The researchers posit that LHBs could perform a similar function as classical hepatitis B surface antigens and filaments in foiling the immune response. Such a function would require that the virus escape from antibodies before opsonin proteins tag the antigens. It’s also possible that LHBs enable infection of nonhepatic tissues, though this would likely be inefficient.

Many other host proteins have been observed in exosomes released by HBV-infected hepatocytes, suggesting that host proteins may play other roles. A proteomics analysis found proteasome subunit proteins in HepAD38-derived exosomes. The authors suggest that those proteins may allow the exosomes to mediate transcellular immune regulation.
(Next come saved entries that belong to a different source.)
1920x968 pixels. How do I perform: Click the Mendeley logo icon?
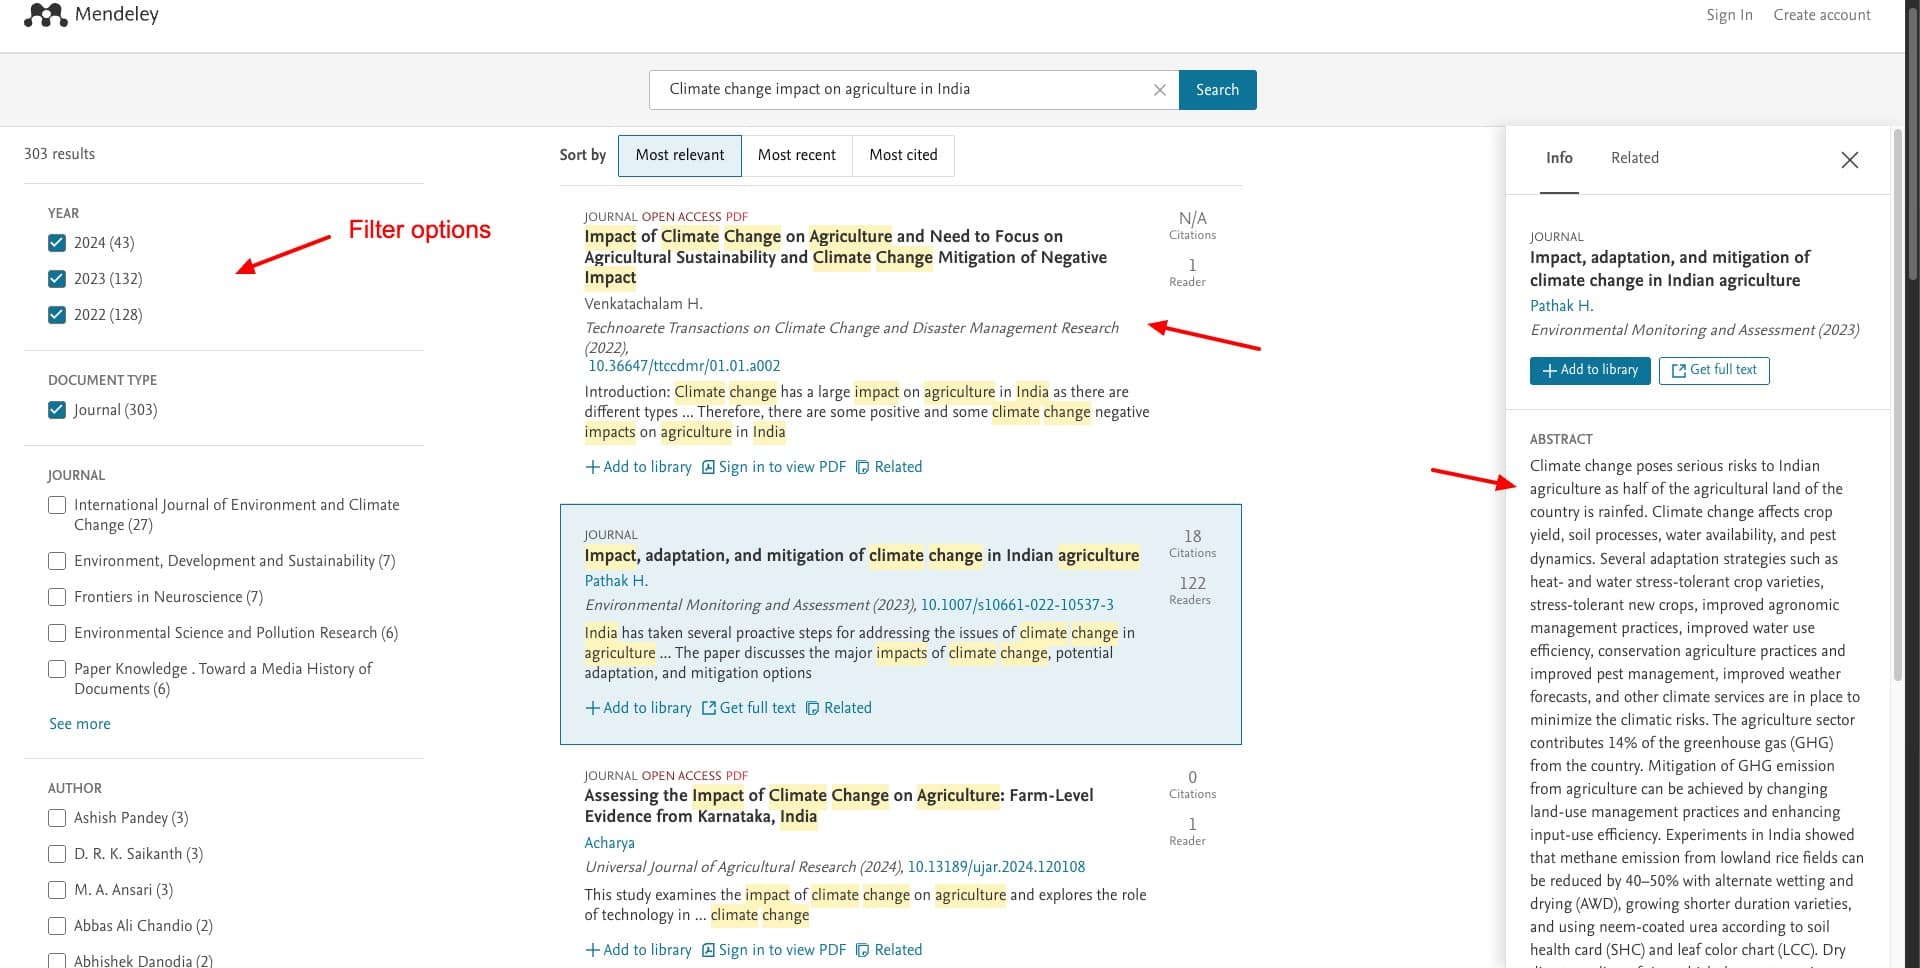(x=45, y=15)
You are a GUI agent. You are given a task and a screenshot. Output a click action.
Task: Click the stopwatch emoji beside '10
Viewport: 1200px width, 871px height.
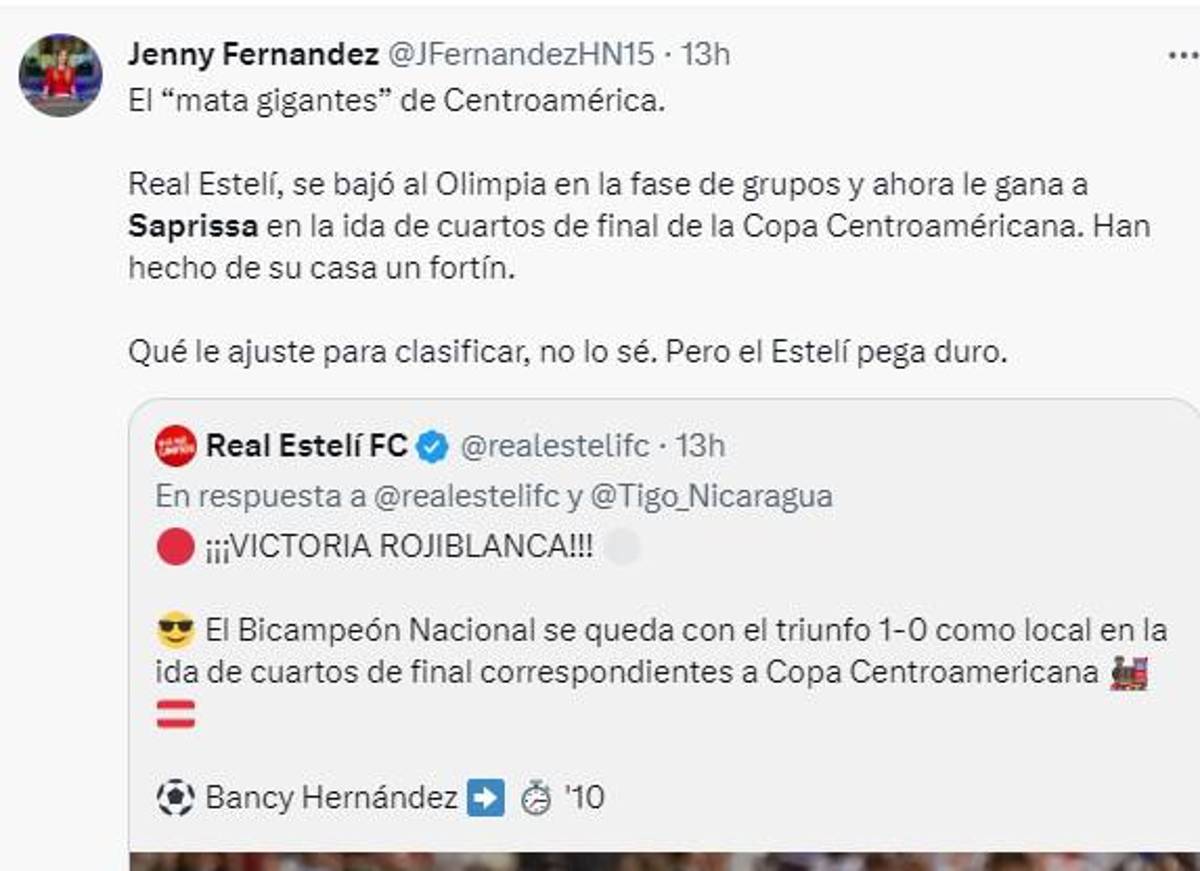(x=537, y=798)
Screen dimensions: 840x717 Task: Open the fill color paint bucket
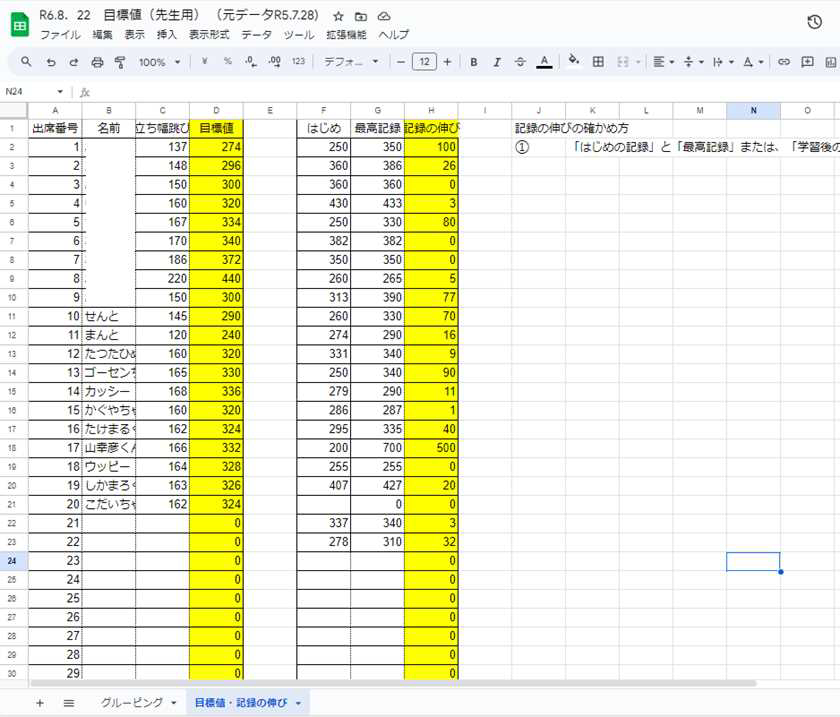573,62
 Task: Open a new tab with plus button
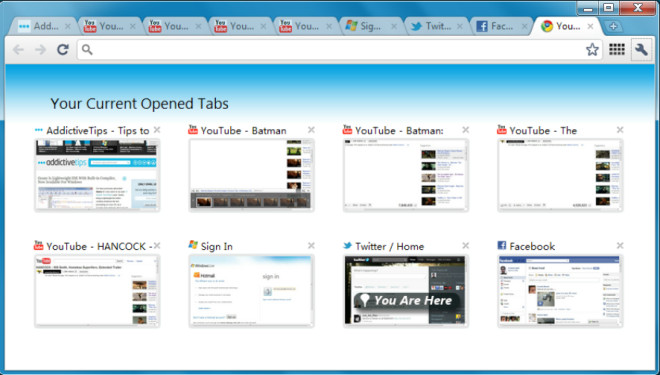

Subviral particles may enhance viral infection, and exosomes from HBV-positive cells may contribute, possibly through exosome surface LHBs, according to the authors. They found that an LHB-specific neutralizing antibody inhibited infection of differentiated HepaRG cells. One explanation is that the antibody blocks the interaction between LHB and the target cell. Another is that the exosome disassembles near the target cell membrane and releases the virus, which is then blocked by the antibody since it can block entry of released virus.

“This previously undiscovered strategy of sequestering HBV particles in exosomes could be a strategy to escape from the immune response and to target them, protected by the exosomal membrane, to the hepatocyte. Exosomes that carry HBV particles seem also to have the potential to deliver HBV to nonpermissive cells with low efficiency. This suggests that exosomes could be an additional factor that contributes to the spread of HBV,” the authors wrote.

The authors had no financial conflicts. This research was funded by the LOEWE Center ACLF, DRUID, the Germany Research Foundation, and the China Scholarship Council.